Dataset entries:
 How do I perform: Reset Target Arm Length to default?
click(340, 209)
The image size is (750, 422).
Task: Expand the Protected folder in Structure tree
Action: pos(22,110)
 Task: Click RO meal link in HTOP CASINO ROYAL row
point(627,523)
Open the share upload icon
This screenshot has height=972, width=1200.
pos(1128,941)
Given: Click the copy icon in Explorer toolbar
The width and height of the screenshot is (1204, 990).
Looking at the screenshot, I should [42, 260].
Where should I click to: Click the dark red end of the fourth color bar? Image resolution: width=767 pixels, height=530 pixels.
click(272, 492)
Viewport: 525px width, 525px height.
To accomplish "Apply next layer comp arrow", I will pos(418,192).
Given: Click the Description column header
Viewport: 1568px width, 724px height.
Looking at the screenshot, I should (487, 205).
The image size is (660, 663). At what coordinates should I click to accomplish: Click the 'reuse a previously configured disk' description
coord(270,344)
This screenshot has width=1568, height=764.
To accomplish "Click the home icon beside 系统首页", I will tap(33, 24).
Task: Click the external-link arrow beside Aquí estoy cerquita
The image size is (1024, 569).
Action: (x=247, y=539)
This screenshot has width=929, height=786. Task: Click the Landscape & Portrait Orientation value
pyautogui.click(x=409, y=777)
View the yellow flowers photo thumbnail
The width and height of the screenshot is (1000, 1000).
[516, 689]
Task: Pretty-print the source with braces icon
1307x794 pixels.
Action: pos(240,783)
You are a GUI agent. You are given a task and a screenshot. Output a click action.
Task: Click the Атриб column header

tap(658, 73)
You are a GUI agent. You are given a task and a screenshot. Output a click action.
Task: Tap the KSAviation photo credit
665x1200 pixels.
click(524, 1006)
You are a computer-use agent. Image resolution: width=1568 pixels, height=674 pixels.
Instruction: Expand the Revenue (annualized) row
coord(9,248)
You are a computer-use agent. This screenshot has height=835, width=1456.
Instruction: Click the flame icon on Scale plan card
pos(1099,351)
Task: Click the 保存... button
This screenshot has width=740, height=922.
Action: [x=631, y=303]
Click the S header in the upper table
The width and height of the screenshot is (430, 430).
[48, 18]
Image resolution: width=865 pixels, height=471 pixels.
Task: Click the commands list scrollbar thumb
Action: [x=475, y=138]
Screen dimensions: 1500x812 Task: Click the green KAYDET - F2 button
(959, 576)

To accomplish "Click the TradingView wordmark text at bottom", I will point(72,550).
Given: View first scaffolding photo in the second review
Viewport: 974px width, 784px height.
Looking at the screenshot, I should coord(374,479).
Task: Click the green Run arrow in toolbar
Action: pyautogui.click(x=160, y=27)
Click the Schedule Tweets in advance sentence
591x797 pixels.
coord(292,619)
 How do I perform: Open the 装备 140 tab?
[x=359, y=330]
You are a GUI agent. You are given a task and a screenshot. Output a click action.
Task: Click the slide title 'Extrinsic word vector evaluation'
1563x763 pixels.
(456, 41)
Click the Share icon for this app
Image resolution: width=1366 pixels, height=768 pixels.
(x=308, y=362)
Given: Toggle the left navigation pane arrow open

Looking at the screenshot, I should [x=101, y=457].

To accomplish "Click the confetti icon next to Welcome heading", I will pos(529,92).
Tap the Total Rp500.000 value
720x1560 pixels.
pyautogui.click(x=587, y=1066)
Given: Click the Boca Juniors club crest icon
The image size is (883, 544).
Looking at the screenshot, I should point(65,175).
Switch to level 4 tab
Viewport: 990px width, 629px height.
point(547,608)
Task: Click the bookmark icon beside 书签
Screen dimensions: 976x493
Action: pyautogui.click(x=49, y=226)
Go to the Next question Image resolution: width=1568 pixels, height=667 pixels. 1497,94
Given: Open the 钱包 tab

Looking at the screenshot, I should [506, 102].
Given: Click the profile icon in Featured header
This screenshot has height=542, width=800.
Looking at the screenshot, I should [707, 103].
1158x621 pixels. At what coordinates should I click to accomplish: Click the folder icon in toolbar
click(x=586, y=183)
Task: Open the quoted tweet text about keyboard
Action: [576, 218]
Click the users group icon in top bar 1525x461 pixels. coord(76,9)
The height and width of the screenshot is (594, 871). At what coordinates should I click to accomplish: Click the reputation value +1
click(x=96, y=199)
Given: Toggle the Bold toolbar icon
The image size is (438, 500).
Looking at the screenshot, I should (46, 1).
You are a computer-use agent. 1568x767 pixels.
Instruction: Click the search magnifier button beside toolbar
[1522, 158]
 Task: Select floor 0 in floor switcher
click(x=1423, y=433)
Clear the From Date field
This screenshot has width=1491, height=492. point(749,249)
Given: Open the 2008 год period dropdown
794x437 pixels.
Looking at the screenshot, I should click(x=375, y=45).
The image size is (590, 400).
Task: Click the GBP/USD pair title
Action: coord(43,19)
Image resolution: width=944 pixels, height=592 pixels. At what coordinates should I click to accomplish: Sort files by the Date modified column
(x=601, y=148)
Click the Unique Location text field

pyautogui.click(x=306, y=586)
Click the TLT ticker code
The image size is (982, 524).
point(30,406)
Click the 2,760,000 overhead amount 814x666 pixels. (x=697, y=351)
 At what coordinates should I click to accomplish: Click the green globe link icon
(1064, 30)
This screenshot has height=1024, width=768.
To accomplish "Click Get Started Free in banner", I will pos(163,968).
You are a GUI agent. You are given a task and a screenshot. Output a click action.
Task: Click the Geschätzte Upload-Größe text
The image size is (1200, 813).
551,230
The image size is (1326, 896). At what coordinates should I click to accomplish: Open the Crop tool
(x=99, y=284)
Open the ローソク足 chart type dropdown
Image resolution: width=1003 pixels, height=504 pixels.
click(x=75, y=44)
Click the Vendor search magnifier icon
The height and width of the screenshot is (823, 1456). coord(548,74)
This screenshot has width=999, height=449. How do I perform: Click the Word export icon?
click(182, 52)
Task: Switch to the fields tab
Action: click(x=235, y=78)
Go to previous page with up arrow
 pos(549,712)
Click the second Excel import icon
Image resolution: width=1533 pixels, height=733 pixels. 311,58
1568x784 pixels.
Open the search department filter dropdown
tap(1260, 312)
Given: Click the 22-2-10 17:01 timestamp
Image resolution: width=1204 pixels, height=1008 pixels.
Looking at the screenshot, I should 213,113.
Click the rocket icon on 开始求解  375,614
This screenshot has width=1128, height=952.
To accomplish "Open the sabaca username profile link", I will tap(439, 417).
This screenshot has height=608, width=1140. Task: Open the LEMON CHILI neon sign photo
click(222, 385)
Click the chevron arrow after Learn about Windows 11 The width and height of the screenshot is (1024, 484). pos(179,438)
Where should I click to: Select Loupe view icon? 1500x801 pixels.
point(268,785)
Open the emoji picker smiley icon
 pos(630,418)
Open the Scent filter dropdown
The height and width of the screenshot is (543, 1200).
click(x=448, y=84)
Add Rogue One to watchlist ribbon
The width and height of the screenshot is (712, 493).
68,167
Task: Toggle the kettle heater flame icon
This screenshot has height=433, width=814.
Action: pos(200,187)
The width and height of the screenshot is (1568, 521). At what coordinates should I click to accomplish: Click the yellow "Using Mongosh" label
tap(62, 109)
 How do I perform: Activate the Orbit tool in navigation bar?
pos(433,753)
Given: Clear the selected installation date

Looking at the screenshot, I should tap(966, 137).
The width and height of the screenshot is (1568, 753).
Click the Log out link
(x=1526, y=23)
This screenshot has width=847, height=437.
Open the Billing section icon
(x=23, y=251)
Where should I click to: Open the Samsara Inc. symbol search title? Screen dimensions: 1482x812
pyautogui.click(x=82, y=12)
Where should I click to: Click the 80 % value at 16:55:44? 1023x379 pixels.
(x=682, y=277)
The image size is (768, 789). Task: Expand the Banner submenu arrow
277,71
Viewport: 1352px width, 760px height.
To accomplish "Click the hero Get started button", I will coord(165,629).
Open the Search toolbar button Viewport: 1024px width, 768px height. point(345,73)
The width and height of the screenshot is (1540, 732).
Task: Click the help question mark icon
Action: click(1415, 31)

Task prompt
Every line above that holds the string "computer" counts once. State how many such lines there are, as a number alone.

Task solution
3